*** Opening of INPUT RECORDS ***
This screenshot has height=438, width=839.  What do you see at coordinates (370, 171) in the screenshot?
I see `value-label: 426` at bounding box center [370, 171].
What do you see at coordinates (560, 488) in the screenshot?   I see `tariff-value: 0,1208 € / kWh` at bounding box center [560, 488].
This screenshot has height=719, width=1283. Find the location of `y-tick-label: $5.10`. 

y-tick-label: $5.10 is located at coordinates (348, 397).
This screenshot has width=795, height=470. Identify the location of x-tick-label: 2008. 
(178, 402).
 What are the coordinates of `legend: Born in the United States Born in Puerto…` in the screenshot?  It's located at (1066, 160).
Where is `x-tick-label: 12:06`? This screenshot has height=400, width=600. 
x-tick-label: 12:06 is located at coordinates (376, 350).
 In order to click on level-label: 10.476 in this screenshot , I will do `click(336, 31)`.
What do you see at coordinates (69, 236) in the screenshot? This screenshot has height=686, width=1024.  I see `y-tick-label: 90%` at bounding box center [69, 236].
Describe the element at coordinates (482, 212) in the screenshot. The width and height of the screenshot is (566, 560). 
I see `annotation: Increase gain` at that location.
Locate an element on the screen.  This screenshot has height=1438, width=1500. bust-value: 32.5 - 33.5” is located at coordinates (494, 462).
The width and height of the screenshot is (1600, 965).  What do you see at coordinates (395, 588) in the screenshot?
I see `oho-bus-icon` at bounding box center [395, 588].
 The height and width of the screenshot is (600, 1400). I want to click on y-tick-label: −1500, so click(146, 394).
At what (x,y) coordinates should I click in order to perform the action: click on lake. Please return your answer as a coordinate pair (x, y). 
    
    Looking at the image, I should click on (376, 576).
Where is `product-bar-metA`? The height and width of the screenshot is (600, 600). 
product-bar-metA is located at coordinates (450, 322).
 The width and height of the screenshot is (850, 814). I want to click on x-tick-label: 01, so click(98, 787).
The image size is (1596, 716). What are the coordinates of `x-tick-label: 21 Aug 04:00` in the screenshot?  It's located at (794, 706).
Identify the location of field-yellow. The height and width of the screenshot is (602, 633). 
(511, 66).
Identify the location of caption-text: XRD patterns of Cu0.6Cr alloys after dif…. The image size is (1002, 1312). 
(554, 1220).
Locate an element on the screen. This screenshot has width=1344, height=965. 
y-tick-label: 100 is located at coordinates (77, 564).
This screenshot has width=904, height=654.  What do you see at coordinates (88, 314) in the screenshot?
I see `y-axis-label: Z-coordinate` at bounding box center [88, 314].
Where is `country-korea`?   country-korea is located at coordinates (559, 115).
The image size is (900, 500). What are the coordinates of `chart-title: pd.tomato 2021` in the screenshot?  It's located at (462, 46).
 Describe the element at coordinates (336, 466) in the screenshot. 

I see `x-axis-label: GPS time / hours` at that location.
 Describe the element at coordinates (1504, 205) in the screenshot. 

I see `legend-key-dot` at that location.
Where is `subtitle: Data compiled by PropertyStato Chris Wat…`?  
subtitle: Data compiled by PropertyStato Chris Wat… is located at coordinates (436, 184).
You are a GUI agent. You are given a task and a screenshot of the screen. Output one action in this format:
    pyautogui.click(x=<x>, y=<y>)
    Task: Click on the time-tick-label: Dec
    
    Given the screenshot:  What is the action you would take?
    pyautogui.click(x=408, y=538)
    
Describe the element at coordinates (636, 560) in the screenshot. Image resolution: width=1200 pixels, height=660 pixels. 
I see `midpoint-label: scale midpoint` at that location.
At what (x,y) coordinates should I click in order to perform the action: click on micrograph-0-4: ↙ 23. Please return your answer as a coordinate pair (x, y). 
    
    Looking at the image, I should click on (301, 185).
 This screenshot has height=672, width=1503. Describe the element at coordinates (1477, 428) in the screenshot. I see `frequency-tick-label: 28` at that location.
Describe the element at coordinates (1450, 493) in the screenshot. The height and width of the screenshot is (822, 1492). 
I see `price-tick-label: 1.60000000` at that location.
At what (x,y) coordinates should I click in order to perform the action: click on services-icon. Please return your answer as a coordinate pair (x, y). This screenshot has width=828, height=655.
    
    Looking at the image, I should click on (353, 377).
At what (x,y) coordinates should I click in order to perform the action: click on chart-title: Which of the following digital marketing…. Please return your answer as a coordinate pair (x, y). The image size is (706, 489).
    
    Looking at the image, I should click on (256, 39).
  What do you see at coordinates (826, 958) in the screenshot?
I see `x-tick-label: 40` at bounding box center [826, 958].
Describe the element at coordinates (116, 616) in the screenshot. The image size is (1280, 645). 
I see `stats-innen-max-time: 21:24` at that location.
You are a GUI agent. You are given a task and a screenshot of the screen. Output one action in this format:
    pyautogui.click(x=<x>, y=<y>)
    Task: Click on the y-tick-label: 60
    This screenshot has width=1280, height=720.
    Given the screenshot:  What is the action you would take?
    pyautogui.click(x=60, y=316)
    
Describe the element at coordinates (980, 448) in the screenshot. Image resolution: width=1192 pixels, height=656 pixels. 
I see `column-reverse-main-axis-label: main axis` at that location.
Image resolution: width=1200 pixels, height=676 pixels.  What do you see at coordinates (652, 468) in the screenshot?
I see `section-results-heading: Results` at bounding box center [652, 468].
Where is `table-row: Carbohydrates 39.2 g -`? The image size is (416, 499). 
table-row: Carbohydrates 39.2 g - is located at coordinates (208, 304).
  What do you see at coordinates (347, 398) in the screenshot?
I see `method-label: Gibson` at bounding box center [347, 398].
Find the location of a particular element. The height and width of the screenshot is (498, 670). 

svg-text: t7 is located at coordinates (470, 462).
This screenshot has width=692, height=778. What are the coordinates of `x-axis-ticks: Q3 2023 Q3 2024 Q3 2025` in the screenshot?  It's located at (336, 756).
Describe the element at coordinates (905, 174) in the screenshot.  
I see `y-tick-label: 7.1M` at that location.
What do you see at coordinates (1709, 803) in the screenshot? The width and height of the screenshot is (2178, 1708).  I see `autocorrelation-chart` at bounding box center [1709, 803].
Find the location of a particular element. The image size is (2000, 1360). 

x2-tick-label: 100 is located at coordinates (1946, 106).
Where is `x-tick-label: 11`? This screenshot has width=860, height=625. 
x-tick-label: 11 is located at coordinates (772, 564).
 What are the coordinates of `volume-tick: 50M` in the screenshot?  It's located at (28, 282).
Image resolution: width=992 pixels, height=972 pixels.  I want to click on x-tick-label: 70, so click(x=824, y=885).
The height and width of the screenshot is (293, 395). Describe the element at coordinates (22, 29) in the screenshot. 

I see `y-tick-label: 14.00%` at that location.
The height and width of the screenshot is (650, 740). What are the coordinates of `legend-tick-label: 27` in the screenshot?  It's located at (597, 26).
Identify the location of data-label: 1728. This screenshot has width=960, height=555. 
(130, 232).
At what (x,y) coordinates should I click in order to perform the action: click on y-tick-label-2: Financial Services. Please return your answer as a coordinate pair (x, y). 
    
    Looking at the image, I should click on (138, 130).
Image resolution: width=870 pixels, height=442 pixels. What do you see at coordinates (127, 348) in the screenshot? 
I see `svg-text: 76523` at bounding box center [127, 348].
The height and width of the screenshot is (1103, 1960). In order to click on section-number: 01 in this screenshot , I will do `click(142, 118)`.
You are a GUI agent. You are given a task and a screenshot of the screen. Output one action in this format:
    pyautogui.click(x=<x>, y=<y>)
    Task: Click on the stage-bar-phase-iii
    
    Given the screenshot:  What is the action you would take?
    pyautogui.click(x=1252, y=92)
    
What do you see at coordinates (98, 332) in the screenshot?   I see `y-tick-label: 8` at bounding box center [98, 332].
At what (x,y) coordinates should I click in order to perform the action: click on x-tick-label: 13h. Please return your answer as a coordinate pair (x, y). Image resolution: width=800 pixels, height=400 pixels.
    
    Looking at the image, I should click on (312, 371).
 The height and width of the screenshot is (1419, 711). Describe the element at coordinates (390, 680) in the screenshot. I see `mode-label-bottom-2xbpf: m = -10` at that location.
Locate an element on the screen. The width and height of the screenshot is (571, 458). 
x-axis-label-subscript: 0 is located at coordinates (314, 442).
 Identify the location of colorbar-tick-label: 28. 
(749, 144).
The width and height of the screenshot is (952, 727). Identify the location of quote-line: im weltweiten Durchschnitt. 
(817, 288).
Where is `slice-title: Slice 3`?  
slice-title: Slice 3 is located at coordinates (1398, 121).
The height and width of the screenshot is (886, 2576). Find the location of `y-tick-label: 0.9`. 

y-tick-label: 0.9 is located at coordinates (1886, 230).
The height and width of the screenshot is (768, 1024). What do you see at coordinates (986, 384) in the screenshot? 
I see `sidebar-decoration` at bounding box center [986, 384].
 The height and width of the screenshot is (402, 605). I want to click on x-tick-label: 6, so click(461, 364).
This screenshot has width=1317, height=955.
*** Close of INPUT RECORDS ***
* **REQUIRED WORK**: Write out the stretch of the data from the line containing "The height and width of the screenshot is (886, 2576)." through the end of the data, with every line unchanged.

* **RESPONSE AREA**:
The height and width of the screenshot is (886, 2576). Find the location of `y-tick-label: 0.9`. 

y-tick-label: 0.9 is located at coordinates (1886, 230).
The height and width of the screenshot is (768, 1024). What do you see at coordinates (986, 384) in the screenshot? 
I see `sidebar-decoration` at bounding box center [986, 384].
 The height and width of the screenshot is (402, 605). I want to click on x-tick-label: 6, so click(461, 364).
This screenshot has width=1317, height=955.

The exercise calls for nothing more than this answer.